# Price Impact Function

The first of the two delta neutrality algorithmic mechanisms is the Price Impact function. The price impact function influences the price of the futures contract, which occurs at the time of any futures contract transaction.

The price impact function encourages market neutrality by offering price discounts for traders to take trades that reduce the market skew and premiums for traders who increase the market skew. When there’s a long skew, where there are more traders with long positions than short positions, traders going short will earn a discount on the fill price of their trade based on how imbalanced the skew is. A larger skew will result in a larger premium or discount. If the same trader executes a long trade when there is a long skew, the trader will pay a premium on their fill price. Conversely, when there’s a short skew, traders going long receive a discount, and those going short pay a premium. This mechanism rewards traders to take positions that help reduce the skew and balance the market, promoting stability and reducing risk for stakers.

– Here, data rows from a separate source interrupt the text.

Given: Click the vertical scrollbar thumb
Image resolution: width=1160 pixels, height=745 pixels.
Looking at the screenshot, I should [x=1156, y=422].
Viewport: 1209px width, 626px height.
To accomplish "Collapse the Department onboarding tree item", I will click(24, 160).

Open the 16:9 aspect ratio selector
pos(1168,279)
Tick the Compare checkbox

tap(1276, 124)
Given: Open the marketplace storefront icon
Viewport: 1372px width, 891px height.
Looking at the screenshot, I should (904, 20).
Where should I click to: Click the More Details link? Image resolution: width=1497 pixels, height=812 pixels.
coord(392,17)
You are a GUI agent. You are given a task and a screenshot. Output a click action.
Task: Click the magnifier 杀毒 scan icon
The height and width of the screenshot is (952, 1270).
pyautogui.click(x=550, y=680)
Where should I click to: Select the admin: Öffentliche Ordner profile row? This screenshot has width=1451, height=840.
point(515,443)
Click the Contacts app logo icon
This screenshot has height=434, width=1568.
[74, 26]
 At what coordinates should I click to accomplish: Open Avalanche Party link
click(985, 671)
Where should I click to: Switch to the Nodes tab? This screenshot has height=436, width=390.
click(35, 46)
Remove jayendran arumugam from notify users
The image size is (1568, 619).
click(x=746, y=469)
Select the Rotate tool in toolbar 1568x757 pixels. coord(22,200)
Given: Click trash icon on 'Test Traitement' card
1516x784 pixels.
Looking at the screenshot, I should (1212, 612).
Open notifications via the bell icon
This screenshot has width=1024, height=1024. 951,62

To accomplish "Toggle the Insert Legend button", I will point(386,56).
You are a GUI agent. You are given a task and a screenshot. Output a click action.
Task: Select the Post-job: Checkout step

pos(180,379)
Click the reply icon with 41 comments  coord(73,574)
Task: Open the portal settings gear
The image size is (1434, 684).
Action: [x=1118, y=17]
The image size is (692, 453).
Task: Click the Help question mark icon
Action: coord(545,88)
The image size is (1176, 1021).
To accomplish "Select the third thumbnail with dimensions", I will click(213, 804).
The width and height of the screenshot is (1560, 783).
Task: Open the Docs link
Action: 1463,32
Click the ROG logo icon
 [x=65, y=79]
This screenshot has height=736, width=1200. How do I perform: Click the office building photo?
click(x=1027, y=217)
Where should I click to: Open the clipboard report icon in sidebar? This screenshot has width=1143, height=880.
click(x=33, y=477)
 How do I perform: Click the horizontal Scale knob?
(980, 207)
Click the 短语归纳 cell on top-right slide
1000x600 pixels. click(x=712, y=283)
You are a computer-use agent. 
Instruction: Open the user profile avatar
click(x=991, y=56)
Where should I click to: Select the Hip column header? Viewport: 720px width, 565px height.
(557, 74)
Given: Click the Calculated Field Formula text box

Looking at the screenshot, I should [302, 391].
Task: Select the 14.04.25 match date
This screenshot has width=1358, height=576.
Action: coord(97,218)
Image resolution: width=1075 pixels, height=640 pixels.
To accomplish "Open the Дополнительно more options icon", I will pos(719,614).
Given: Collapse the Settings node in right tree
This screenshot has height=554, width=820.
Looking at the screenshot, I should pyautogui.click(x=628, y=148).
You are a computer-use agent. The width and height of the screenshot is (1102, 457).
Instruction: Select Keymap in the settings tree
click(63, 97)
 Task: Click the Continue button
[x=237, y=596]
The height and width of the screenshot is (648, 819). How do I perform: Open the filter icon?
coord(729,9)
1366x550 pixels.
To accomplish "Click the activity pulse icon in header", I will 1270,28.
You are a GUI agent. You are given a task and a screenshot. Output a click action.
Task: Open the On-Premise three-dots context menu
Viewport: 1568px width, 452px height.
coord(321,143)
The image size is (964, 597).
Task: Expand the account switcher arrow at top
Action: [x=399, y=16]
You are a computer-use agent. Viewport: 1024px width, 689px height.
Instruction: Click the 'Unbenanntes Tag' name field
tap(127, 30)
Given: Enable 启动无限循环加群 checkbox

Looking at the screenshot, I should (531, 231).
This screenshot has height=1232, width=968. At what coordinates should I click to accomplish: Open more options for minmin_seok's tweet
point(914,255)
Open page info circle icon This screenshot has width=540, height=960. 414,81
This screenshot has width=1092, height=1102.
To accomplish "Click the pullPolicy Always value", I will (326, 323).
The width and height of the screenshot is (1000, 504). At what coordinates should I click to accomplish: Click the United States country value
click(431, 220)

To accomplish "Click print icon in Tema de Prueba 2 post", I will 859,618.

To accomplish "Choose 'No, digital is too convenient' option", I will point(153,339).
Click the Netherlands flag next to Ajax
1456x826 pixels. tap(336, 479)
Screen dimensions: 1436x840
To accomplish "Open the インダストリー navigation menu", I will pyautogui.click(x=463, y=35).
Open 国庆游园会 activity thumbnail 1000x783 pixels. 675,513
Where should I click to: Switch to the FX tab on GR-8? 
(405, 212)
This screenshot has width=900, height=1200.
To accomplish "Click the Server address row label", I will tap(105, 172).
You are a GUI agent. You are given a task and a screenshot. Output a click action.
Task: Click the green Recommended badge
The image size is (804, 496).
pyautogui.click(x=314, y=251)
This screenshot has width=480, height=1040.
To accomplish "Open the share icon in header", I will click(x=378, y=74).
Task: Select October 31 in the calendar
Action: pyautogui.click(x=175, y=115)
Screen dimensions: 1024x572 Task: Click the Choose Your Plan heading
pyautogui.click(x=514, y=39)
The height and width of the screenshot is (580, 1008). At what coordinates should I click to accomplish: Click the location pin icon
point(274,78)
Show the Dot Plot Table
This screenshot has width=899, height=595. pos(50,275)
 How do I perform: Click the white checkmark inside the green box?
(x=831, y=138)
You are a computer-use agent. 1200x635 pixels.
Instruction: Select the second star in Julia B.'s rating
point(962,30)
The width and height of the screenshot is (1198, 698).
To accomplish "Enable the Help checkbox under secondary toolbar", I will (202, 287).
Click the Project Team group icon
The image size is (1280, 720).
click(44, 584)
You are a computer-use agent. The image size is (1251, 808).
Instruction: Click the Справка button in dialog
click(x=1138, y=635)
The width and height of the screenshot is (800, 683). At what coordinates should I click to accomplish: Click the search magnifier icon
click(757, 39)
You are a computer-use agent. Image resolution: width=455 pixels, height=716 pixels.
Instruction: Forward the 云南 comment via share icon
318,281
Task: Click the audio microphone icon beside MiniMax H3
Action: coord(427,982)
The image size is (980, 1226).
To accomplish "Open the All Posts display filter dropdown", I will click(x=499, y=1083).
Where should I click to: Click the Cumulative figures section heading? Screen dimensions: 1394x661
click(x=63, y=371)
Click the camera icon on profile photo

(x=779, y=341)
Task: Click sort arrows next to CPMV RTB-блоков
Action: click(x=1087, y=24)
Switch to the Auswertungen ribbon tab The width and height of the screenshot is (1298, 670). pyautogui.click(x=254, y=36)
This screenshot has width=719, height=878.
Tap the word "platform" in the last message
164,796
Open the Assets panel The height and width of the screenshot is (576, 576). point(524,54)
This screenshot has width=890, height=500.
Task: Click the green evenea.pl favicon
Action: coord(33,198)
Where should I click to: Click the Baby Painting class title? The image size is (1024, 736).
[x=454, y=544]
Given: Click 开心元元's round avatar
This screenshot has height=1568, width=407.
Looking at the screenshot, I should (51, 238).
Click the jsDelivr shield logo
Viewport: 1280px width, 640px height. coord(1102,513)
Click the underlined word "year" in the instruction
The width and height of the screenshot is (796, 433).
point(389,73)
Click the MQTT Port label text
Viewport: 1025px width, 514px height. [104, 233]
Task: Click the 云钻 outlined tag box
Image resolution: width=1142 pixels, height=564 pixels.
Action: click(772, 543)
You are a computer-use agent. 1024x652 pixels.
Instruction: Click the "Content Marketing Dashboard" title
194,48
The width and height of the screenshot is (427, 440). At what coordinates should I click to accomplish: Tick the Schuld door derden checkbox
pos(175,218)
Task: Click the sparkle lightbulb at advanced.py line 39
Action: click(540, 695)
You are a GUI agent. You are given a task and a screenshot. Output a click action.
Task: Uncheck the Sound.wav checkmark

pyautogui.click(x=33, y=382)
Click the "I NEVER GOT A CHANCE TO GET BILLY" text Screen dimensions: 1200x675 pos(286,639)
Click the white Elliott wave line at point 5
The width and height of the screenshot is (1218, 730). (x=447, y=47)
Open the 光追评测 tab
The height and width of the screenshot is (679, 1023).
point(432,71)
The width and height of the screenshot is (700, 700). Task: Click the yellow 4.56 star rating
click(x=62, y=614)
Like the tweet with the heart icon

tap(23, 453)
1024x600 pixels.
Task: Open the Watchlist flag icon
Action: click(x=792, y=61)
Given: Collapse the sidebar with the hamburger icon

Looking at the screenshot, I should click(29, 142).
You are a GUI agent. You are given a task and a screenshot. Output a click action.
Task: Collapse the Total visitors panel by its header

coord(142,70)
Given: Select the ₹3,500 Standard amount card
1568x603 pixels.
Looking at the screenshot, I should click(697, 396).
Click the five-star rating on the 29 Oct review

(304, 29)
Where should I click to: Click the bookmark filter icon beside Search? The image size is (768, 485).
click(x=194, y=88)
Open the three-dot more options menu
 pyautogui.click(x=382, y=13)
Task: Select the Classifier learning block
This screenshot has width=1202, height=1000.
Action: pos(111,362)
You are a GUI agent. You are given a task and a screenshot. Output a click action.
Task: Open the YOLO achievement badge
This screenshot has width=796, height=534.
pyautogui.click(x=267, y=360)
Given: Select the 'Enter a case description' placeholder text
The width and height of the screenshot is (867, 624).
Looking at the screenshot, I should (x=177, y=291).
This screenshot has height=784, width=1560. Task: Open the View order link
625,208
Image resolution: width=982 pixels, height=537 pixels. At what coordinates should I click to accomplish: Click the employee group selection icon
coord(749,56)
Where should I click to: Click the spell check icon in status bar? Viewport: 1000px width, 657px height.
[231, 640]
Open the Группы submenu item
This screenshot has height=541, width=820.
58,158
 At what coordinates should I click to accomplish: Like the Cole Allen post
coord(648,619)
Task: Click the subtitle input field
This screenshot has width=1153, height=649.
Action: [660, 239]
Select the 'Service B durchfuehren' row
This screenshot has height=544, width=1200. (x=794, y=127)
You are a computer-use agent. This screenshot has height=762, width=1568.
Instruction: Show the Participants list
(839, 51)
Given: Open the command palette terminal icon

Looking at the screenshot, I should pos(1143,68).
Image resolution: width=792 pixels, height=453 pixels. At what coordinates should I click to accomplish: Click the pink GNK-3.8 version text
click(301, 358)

The Price Impact function is the first layer of incentives that helps protect stakers by ensuring that there are multiple structures that keep markets delta-neutral for liquidity providers. The price impact function mechanism actually creates a high-frequency rebalancing incentive where delta-neutral arbitrage can take place, and places soft limits on the maximum exposure held by the debt pool by storing premiums from takers, who are increasing the skew, and distributing them to makers, who are decreasing the skew. This mechanism reduces the likelihood of non-neutral markets and all of this is algorithmically driven and is achieved without needing explicit restrictive open interest limits and mitigating challenges related to decentralized oracle latency.